**Kumpulan Tugas:**
A. Menurut teks tentang ruang kosong, mengapa ruang itu tetap kosong? Jelaskan dalam satu sampai tiga kalimat.
B. Lanjutkan teks tentang ruang kosong itu mulai dari kalimat terakhirnya.

**Kutipan Teks:**
========================

Sayangnya, aku nggak tahu dimana letak saklarnya atau bagaimana cara membuka jendelanya. Tidak, bukan cuma aku yang nggak tahu. Aku pikir kamu juga nggak tahu...

Saturday 26 May 2012

Ready&Dare To Love You Now

Ada terlalu banyak ruang kosong. Kosong karena ditinggalkan, atau karena memang tidak pernah diisi. Akhirnya, terbuang percuma. Teronggok sia-sia. Keberadaannya jadi tidak memiliki arti. Useless...

Aku pikir itu masalahnya. Aku merasa ada yang kosong, tanpa pernah tahu alasan sebenarnya kenapa aku merasa kosong. Sebenarnya, aku merasa kosong karena selama ini ruang tersebut memang aku biarkan kosong. Rasa takut, ragu, dan gengsi membuatku memilih membiarkan ruang itu tetap kosong dan menolak siapapun atau apapun yang berniat mengisinya.

========================

**Data yang Diberikan:**
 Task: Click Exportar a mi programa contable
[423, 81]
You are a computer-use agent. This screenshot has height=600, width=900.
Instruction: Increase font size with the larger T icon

========================

**Hasil Tiap Tugas:**
A. Ruang itu tetap kosong karena sang "aku" memang membiarkannya kosong selama ini. Rasa takut, ragu, dan gengsi membuatnya memilih membiarkan ruang itu kosong. Karena itu pula ia menolak siapa pun atau apa pun yang berniat mengisinya.

B.
Ketika ada sesuatu atau seseorang yang hadir dan ingin mengisinya, aku akan menarik diri, menghindar dan lari. Kurang-lebih seperti itu, seperti pengecut. Ya, aku menyebut diriku sendiri kurang berani. Aku ingin merasakan sesuatu tanpa pernah berani terjun langsung merasakan semua itu. Hanya duduk diam di pinggiran, menunggu kecipratan.

Aku takut. Aku takut mencintai ketika aku tahu aku harus kehilangan. Aku takut mencintai ketika aku sadar bahwa mau bagaimanapun tidak mungkin ada jalan. Seperti yang terjadi bertahun-tahun lalu. Aku takut mengakui pada diriku sendiri bahwa yang aku rasakan pada Lelaki Senja itu berbeda dengan yang sebelum-sebelumnya. Aku takut mengakui bahwa aku sanggup berjuang mempertahankan kami sekalipun usiaku belum genap 16.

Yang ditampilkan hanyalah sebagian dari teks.